begin Provided material

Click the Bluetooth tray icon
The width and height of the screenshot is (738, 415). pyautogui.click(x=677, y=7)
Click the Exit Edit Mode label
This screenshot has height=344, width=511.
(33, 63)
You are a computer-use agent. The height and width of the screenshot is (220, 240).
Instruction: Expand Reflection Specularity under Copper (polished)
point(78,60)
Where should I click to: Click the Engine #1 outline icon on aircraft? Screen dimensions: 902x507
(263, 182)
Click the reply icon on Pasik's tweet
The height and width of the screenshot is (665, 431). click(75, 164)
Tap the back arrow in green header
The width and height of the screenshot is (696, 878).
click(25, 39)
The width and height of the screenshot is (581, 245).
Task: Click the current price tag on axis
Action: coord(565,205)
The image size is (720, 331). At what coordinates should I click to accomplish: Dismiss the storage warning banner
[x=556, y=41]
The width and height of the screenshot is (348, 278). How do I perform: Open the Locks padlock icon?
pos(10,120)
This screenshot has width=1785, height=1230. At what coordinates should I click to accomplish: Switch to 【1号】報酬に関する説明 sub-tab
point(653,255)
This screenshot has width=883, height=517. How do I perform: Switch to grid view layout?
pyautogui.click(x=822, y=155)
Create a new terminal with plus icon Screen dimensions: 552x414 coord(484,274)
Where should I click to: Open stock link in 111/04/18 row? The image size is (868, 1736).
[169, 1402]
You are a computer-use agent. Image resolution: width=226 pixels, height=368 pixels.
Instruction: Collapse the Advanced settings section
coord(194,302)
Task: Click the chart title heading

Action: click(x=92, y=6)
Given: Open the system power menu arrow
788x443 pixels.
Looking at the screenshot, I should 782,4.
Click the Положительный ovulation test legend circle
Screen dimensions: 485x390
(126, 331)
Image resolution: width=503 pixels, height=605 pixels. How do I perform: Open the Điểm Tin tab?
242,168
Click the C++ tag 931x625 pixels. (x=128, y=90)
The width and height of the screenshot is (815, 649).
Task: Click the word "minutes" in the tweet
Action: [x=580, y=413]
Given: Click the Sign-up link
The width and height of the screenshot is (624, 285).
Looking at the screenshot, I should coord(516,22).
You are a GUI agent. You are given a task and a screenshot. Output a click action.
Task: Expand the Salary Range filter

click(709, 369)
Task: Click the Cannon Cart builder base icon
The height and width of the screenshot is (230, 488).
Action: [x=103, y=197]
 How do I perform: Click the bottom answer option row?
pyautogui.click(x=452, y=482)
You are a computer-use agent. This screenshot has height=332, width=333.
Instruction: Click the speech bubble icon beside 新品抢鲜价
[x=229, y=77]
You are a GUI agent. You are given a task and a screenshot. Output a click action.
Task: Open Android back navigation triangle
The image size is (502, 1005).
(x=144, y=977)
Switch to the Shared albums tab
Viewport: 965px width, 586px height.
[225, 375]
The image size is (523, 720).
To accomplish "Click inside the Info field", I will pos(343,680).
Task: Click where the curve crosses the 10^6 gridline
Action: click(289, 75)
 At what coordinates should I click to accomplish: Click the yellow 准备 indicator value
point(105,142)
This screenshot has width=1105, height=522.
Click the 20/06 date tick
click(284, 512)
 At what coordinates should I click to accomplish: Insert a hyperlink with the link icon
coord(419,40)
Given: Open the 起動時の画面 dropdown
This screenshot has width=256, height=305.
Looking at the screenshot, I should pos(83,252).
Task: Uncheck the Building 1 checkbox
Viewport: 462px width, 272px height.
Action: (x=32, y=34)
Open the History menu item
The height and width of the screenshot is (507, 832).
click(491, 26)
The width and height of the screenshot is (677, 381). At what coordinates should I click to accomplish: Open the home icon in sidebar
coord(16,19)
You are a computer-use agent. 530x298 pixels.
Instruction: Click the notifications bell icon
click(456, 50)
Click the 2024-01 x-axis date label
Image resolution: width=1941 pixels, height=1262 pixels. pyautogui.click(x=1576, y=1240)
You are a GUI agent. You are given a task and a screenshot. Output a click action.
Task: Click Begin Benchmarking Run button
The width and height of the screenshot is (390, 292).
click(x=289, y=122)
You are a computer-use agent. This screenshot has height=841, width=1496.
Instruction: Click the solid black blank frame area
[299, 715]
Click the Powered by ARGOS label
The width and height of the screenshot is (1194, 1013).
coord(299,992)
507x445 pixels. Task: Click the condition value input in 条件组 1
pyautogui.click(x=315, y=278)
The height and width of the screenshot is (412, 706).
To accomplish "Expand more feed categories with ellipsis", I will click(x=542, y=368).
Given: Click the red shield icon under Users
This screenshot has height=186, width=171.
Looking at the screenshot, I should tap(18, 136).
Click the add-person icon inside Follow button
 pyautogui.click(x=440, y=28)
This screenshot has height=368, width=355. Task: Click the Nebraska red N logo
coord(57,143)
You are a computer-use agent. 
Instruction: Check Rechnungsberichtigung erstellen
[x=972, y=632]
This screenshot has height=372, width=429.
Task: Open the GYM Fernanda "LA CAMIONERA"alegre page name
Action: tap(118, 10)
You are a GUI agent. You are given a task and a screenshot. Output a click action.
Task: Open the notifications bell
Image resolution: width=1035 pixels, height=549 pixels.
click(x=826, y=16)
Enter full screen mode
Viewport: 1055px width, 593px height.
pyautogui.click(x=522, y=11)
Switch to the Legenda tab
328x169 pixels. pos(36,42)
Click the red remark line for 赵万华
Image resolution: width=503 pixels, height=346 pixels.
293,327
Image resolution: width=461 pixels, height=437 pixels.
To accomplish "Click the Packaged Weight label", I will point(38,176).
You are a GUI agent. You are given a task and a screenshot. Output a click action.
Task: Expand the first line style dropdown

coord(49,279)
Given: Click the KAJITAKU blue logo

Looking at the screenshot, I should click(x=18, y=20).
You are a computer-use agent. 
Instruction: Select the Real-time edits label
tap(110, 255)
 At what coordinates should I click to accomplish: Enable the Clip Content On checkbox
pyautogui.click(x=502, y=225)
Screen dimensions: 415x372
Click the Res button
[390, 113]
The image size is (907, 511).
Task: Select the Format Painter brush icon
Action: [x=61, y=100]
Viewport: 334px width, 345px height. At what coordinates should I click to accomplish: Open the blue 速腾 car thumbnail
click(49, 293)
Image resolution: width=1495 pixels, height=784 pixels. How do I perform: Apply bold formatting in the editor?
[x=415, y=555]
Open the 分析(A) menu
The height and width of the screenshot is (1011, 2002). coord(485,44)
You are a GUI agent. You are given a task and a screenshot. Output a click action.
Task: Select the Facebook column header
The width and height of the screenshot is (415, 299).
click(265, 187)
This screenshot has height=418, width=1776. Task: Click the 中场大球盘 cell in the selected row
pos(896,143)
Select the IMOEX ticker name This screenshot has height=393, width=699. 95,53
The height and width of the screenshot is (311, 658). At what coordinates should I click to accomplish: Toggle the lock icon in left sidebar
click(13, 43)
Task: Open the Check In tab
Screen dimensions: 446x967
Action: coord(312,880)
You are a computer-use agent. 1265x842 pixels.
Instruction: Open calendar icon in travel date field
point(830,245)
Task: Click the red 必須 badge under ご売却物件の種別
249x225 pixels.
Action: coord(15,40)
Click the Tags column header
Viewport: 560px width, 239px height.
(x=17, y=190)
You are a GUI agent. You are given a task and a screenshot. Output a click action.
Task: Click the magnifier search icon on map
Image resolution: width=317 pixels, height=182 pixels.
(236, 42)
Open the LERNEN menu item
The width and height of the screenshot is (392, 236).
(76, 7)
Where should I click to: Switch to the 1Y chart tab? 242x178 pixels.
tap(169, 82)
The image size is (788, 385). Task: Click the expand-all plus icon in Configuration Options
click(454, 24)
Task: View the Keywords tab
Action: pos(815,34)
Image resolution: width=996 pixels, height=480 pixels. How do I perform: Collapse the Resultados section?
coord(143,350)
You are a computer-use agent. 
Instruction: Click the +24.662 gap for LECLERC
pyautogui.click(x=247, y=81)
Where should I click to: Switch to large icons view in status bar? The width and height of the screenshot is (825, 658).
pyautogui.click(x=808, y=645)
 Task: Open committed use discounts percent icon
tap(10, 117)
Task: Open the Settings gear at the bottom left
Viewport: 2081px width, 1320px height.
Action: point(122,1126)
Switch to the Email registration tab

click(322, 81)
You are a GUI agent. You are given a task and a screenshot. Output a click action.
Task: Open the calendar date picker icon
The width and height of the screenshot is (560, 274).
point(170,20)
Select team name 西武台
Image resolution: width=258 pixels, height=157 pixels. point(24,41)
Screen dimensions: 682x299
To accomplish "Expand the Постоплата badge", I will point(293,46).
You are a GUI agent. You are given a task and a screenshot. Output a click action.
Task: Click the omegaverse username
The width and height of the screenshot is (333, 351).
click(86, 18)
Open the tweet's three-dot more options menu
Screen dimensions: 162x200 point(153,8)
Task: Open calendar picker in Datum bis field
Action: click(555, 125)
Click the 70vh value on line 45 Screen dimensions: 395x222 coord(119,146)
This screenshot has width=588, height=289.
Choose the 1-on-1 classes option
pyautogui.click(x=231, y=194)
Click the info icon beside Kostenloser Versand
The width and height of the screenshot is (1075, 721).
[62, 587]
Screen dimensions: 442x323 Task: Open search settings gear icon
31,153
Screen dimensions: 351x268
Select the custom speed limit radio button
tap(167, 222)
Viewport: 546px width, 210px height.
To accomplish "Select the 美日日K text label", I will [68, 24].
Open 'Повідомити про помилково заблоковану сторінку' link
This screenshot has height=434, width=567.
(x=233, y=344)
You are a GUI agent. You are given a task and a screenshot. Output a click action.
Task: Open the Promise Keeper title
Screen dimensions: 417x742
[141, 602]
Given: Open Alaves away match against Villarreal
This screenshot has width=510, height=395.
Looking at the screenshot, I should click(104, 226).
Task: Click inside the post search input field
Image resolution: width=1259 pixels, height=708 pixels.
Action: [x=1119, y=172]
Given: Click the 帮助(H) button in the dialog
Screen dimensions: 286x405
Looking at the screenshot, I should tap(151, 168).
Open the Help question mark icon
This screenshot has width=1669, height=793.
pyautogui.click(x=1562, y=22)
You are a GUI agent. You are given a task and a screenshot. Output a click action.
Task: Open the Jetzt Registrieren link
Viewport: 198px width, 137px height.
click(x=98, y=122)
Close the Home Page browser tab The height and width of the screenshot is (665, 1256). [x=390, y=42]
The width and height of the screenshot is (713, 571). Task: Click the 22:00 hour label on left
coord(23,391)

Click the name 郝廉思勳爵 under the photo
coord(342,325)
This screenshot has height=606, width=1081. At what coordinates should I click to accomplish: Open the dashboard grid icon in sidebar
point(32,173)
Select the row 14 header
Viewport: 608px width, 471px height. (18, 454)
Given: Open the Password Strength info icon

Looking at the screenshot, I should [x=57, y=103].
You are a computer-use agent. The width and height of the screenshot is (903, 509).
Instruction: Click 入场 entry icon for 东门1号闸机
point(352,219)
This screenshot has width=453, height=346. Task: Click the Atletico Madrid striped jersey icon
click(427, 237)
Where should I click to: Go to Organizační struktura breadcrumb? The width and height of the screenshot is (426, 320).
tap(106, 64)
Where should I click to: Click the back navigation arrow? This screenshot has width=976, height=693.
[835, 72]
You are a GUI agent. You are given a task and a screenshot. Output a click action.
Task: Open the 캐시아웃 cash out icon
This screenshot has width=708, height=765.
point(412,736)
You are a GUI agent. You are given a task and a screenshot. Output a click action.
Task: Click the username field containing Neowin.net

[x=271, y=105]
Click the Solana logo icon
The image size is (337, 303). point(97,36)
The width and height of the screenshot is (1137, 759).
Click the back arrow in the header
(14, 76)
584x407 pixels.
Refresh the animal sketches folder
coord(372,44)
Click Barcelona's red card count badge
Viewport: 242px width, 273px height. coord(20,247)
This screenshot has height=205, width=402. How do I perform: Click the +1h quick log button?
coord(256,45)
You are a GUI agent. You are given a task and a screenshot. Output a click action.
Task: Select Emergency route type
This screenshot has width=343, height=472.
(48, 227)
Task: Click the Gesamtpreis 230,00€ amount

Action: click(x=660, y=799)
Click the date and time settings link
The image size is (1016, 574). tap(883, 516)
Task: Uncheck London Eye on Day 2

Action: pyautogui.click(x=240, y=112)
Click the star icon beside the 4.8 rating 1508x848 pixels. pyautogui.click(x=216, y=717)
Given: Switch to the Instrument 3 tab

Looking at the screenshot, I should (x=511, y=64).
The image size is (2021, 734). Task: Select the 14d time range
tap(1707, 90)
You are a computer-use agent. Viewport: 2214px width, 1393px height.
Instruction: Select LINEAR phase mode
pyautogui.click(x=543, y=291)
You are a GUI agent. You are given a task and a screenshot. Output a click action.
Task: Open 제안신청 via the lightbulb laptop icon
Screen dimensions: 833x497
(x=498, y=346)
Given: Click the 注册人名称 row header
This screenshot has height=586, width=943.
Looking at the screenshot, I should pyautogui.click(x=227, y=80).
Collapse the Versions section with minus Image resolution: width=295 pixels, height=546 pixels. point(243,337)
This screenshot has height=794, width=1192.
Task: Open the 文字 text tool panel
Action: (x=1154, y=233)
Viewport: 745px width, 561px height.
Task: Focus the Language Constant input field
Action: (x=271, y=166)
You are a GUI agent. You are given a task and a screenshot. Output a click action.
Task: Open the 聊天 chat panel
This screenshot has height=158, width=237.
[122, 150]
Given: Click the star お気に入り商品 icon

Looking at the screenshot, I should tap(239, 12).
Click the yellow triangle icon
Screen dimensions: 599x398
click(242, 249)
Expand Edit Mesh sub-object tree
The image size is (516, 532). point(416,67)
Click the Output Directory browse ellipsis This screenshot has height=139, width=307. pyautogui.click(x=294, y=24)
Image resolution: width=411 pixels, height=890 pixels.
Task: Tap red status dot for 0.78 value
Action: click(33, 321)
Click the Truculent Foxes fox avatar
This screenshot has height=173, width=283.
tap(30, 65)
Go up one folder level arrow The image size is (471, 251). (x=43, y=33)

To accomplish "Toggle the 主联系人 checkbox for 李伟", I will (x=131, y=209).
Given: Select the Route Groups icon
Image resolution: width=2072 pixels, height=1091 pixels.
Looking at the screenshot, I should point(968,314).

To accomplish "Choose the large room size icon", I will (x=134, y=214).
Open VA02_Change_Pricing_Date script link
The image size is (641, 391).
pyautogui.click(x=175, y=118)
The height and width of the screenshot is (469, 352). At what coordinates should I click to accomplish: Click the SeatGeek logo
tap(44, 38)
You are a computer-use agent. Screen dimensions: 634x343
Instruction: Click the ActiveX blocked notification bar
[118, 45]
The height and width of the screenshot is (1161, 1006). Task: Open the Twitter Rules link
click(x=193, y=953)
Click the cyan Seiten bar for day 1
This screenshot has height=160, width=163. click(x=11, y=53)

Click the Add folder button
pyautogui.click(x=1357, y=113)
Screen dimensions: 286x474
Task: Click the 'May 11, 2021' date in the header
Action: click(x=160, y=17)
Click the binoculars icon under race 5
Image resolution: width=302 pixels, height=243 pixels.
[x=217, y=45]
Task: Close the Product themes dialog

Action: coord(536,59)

end Provided material

* [Aim] Copy out the records from the line containing "Open the 分析(A) menu" through the line containing "Select the IMOEX", unchanged, with both end lines included.

* [Result]
Open the 分析(A) menu
The height and width of the screenshot is (1011, 2002). coord(485,44)
You are a GUI agent. You are given a task and a screenshot. Output a click action.
Task: Select the Facebook column header
The width and height of the screenshot is (415, 299).
click(265, 187)
This screenshot has height=418, width=1776. Task: Click the 中场大球盘 cell in the selected row
pos(896,143)
Select the IMOEX ticker name This screenshot has height=393, width=699. 95,53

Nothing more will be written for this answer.